Full pharmacokinetic data were available for 7 people enrolled in the 4-week intensive PK substudy. The investigators compared etravirine and darunavir concentrations with those measured in a previous pharmacokinetic study of etravirine plus darunavir/ritonavir at the same once-daily doses (http://clinicaltrials.gov/show/NCT00534352). Compared with the prior study, in the new study etravirine minimum concentration (Cmin) was 34% lower, AUC24h was 12% lower, and maximum concentration (Cmax) was nearly the same. Darunavir Cmin, Cmax, and AUC24h were 66%, 69%, and 77% higher in the new study.

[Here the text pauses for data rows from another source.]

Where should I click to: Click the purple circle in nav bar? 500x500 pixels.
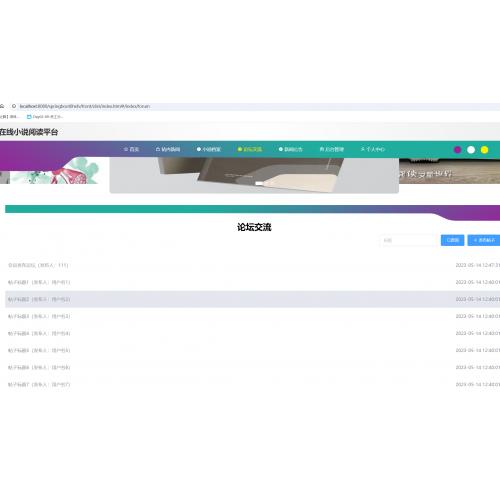pyautogui.click(x=458, y=150)
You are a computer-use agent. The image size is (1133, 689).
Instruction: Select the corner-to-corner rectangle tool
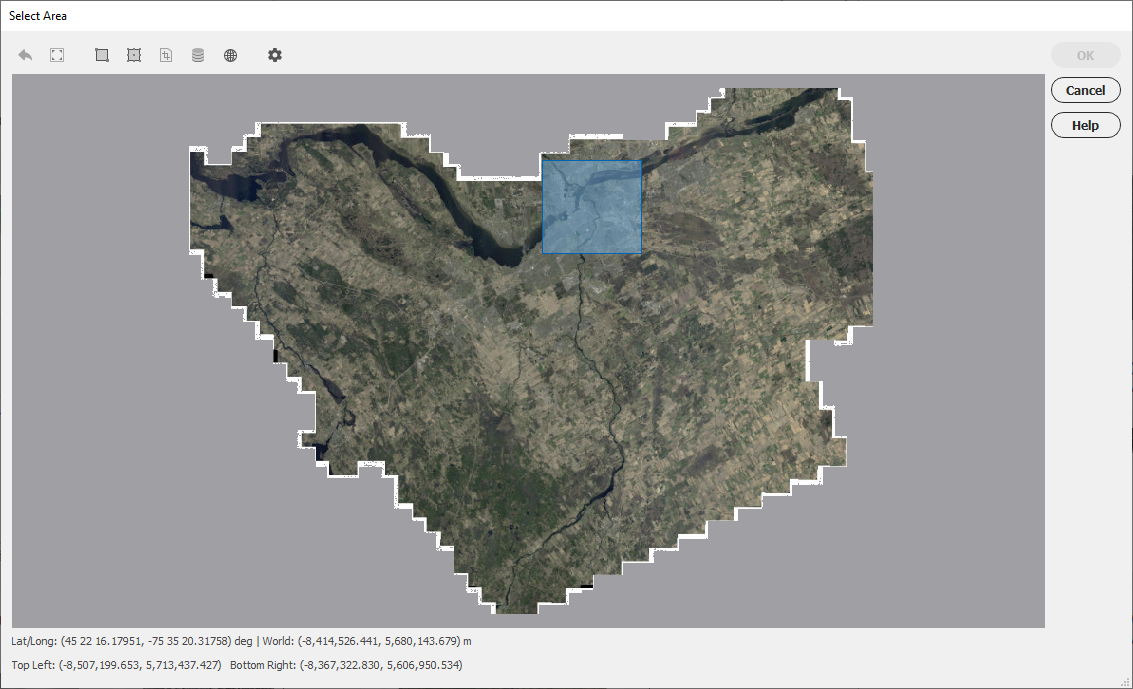pyautogui.click(x=102, y=55)
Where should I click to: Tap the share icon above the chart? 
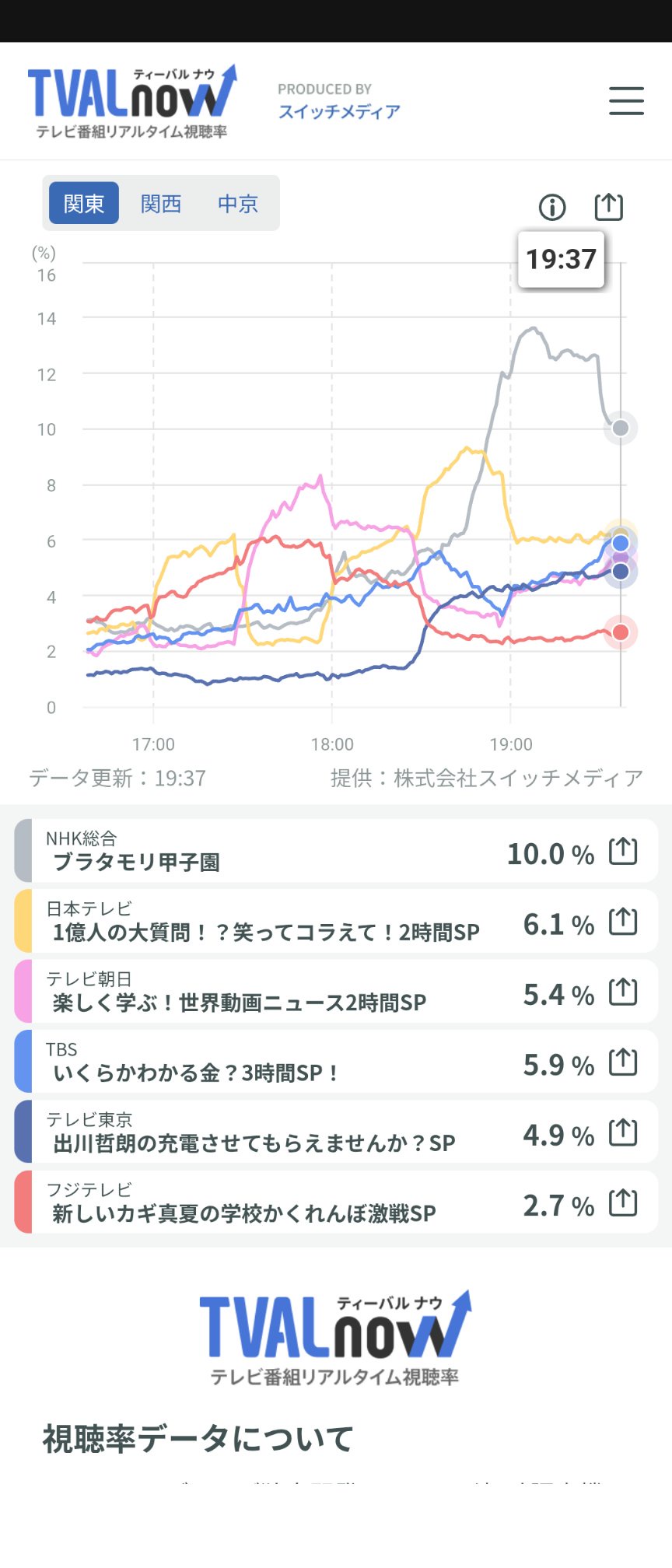[608, 206]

The researchers concluded that the concentrations achieved with once-daily etravirine and darunavir in antiretroviral-experienced people or naive individuals with transmitted resistance "were adequate for effective virologic control." But they cautioned that etravirine is not licensed at the once-daily dose.
1. Kakuda TN, Brochot A, McLeay S, et al. Pharmacokinetics and pharmacodynamics of once-daily etravirine and darunavir/ritonavir in early treatment-experienced subjects. 14th International Workshop on Clinical Pharmacology of HIV Therapy, April 22-24, 2013, Amsterdam. Abstract PP_06.